• HOW TO COMPLETE THIS TASK: Keep the pictures out of the copy and repeat the records exactly.

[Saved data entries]
* * * * * * *

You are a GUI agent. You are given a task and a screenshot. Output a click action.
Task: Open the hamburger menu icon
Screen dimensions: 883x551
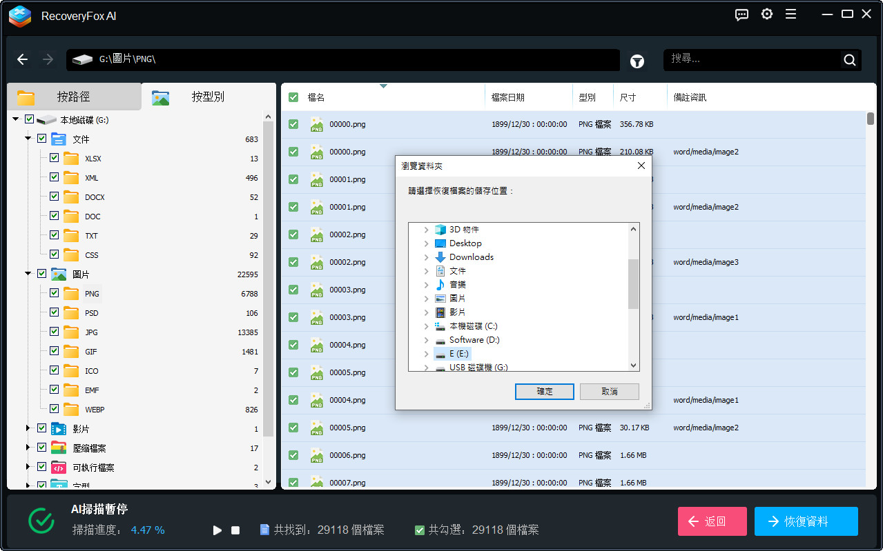tap(791, 14)
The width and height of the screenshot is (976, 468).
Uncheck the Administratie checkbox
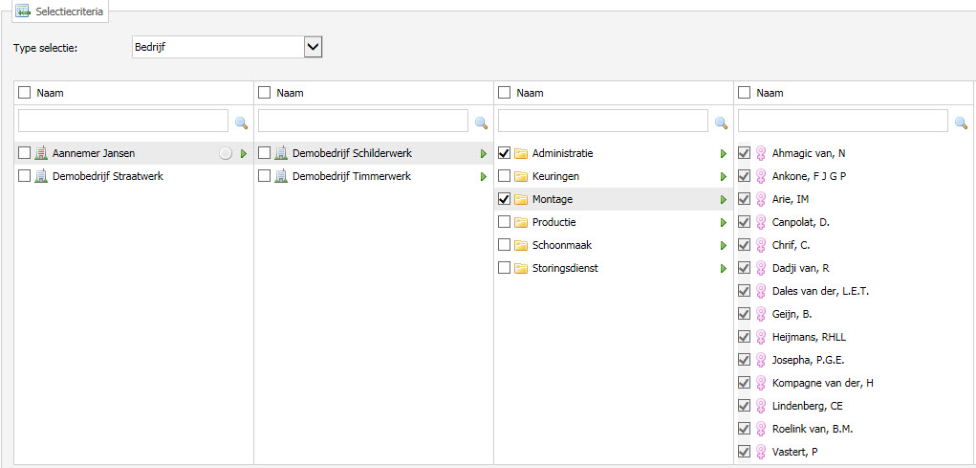[505, 153]
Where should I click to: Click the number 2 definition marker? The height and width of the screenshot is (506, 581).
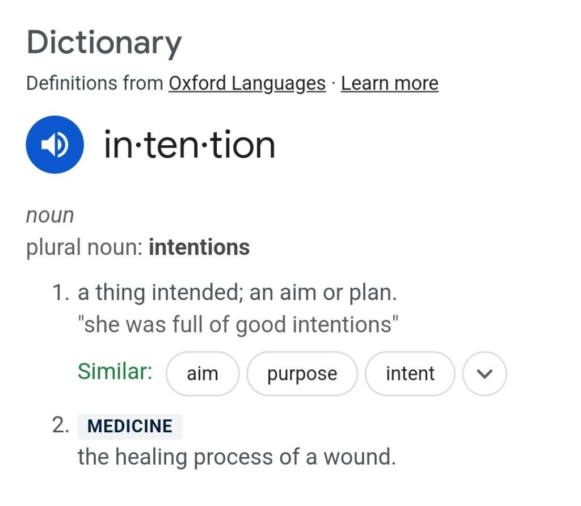(x=60, y=425)
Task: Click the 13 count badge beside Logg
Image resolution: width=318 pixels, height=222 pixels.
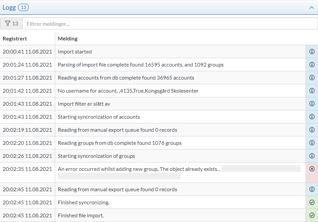Action: tap(23, 7)
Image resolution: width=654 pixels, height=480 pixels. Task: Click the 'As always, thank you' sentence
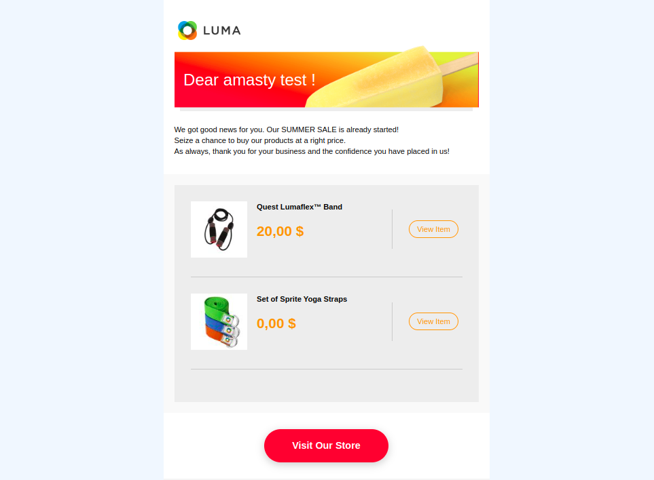click(x=312, y=151)
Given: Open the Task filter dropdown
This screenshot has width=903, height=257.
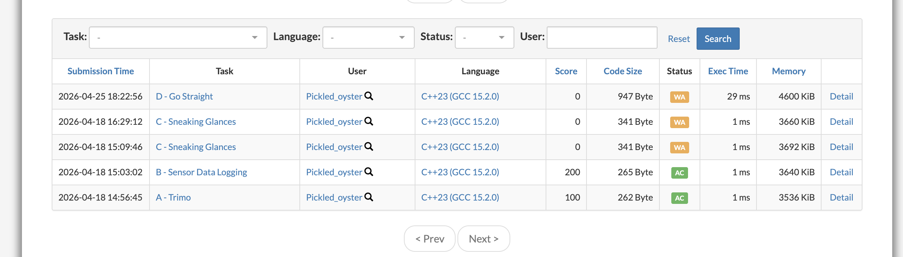Looking at the screenshot, I should tap(178, 38).
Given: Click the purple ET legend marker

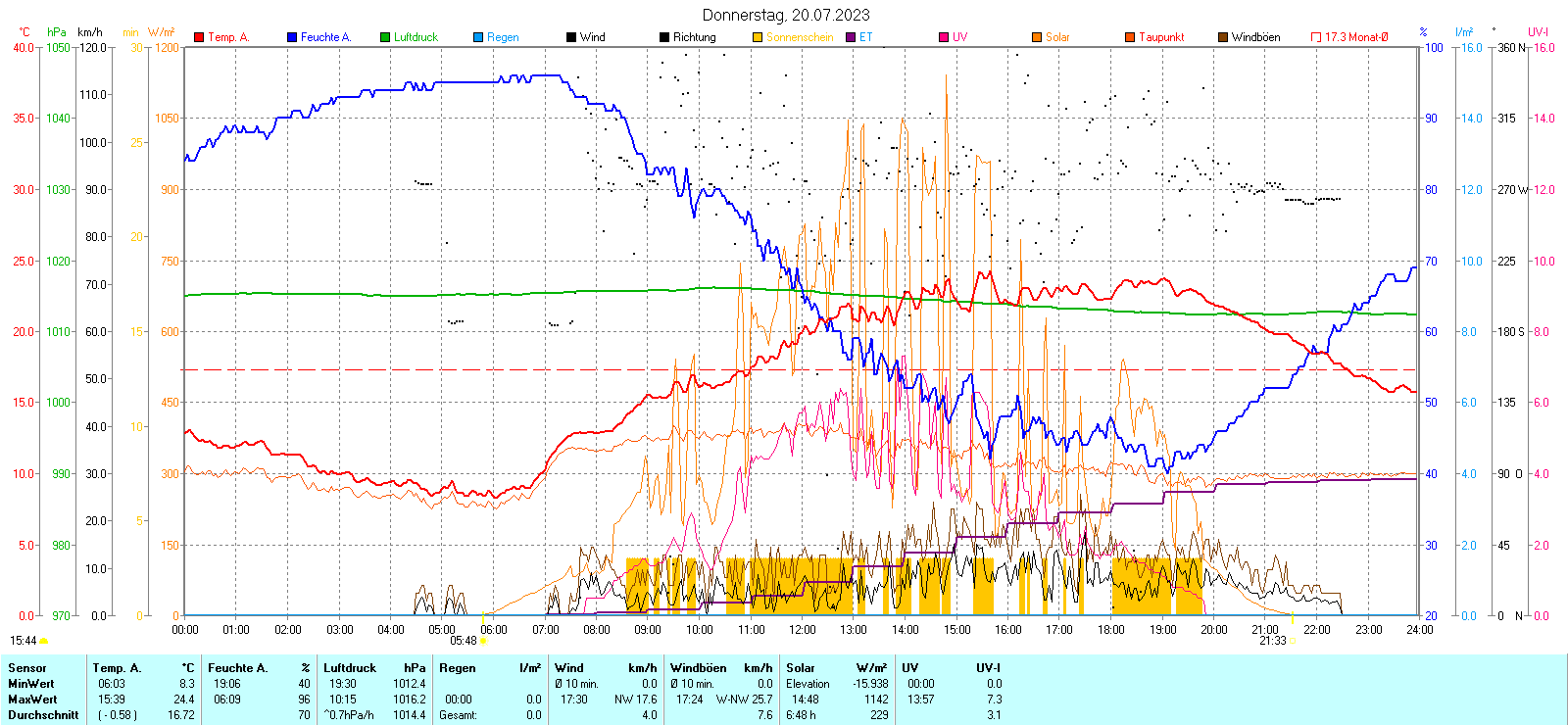Looking at the screenshot, I should (x=851, y=37).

* * * * * * *

• ANSWER SPACE:
You are a GUI agent. You are given a task and a screenshot. Output a click action.
Task: Open the hamburger menu icon
Screen dimensions: 883x551
tap(791, 14)
The width and height of the screenshot is (976, 468).
Uncheck the Administratie checkbox
[505, 153]
Where should I click to: Click the number 2 definition marker? The height and width of the screenshot is (506, 581).
(x=60, y=425)
Task: Click the 13 count badge beside Logg
Image resolution: width=318 pixels, height=222 pixels.
Action: tap(23, 7)
Image resolution: width=654 pixels, height=480 pixels. Task: Click the 'As always, thank you' sentence
click(x=312, y=151)
Given: Open the Task filter dropdown
This screenshot has width=903, height=257.
Looking at the screenshot, I should tap(178, 38).
Given: Click the purple ET legend marker

Looking at the screenshot, I should (x=851, y=37).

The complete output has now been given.